▶ [GIVEN RECORDS]:

- - - - - - -

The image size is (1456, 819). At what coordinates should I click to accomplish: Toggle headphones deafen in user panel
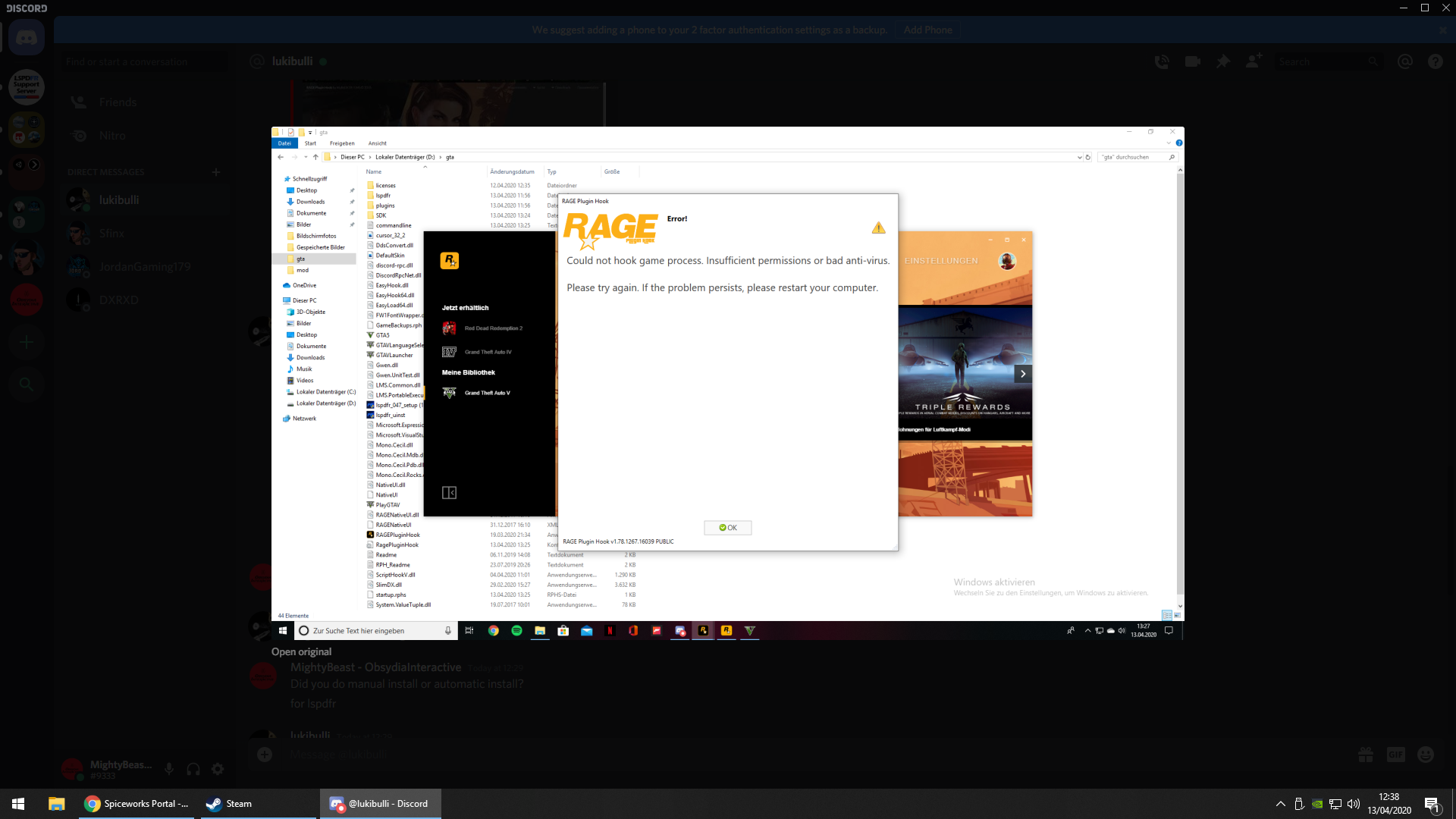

- - - - - - -

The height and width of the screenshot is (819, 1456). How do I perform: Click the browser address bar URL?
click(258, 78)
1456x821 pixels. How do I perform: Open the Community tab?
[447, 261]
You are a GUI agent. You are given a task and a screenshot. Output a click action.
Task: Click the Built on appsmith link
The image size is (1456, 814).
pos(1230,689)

- - - - - - -

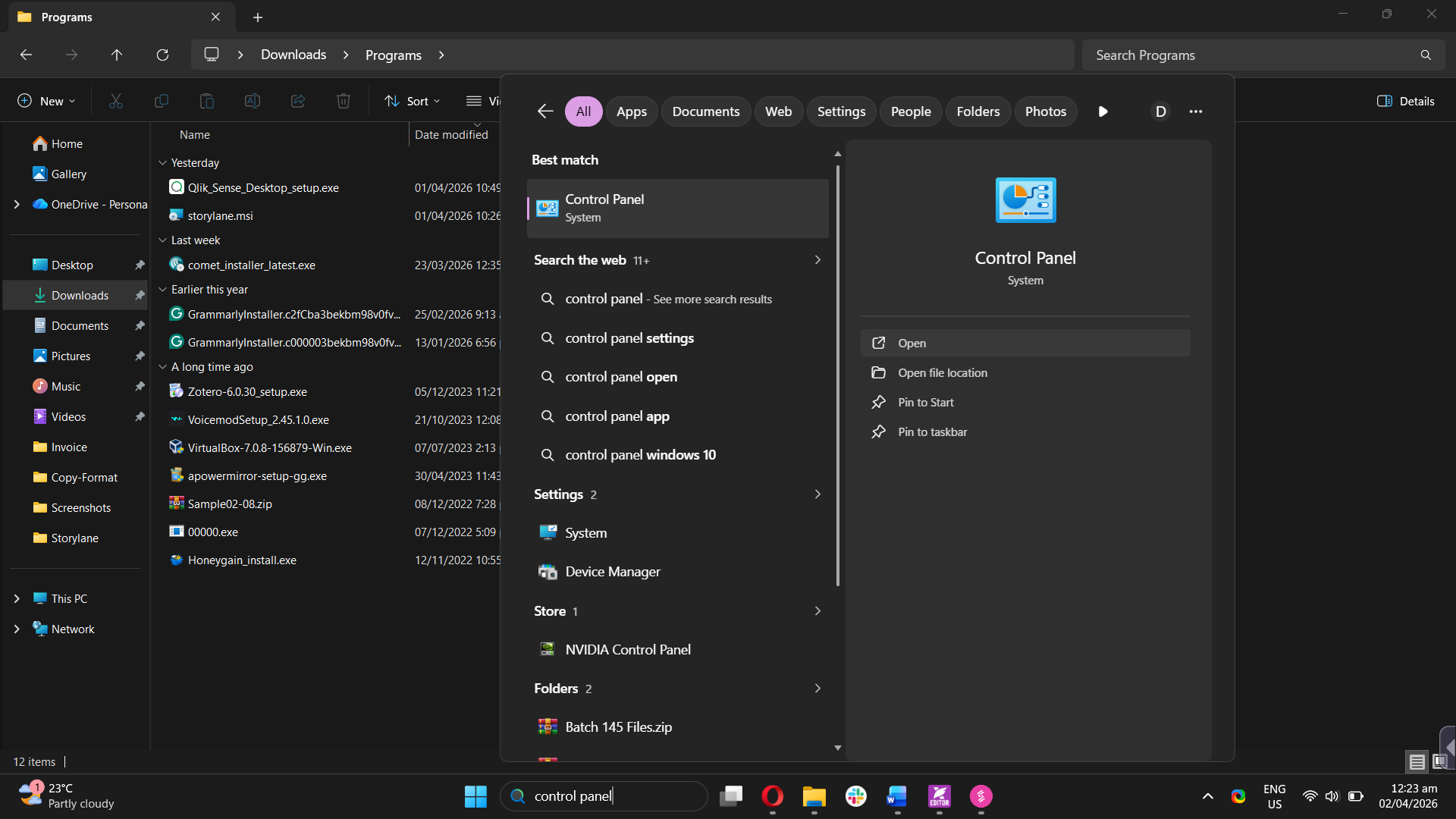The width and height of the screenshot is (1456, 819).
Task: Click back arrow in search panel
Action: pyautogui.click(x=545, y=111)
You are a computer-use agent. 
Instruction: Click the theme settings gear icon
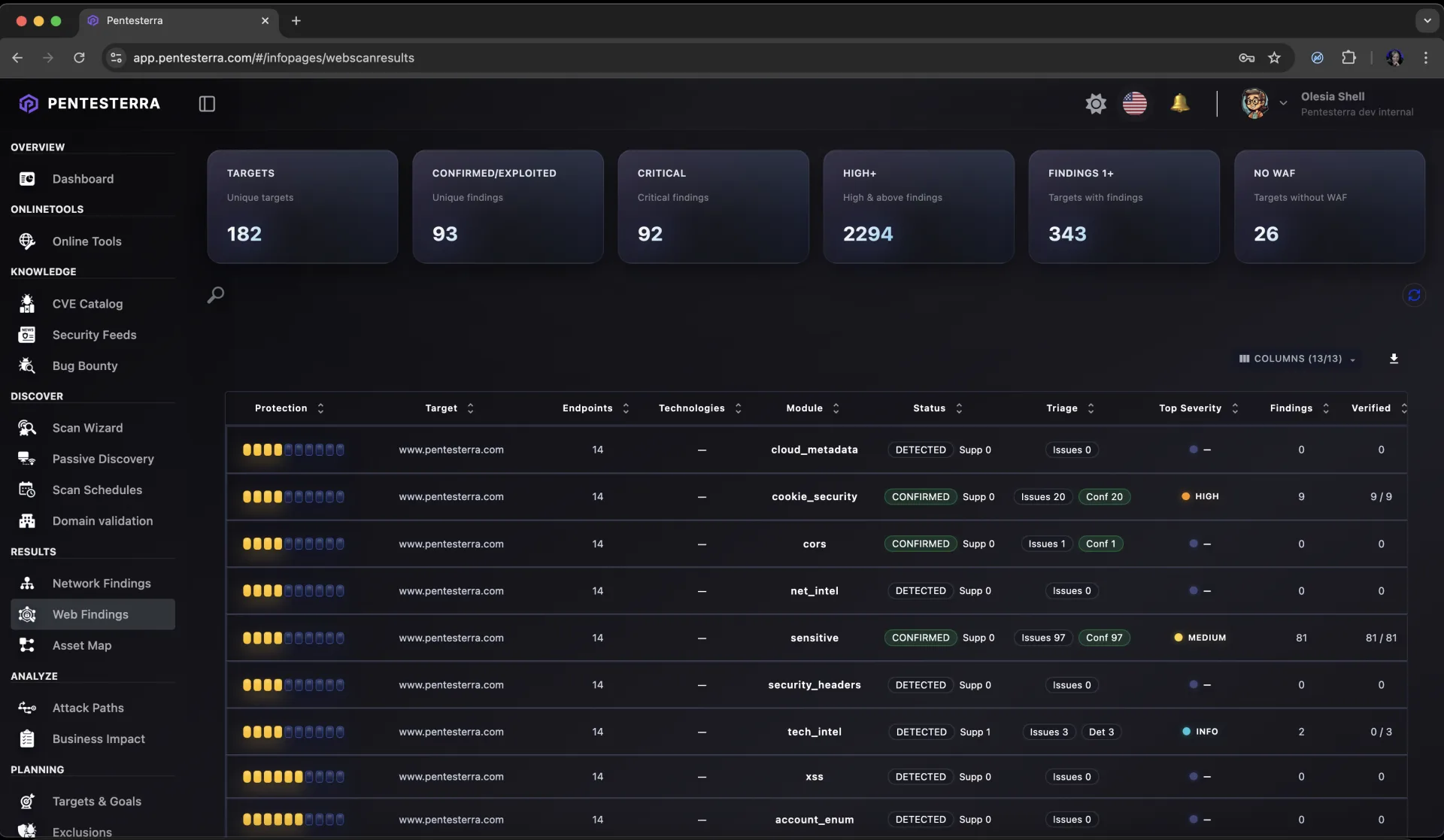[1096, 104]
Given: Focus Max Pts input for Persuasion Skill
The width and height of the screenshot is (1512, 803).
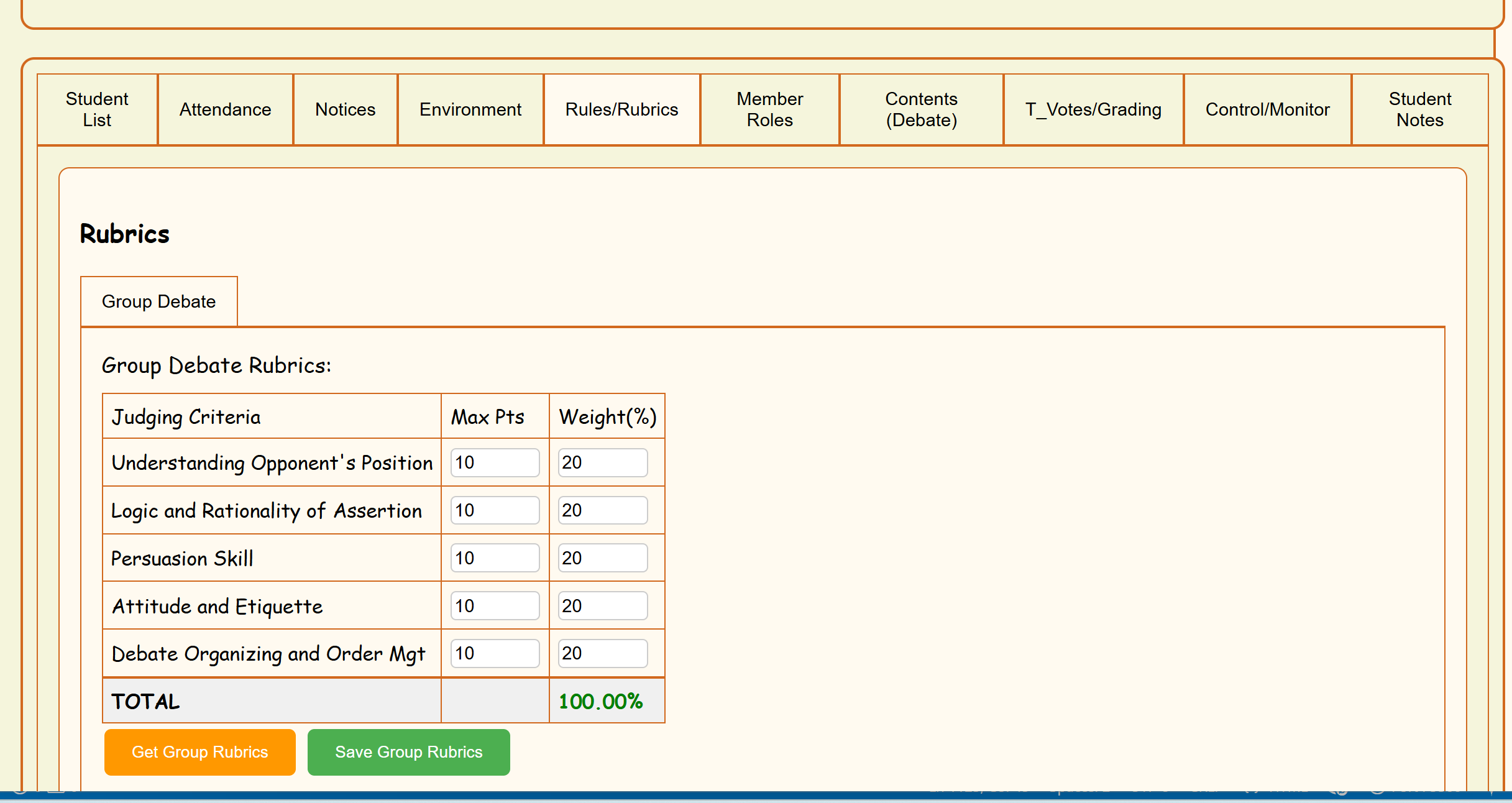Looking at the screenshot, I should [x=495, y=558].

- - - - - - -

▶ [WHAT IS EXPECTED]:
Within the records, the lines containing the string "agent" are to be counted and their number given without comment.

▶ [WORKED SOLUTION]:
2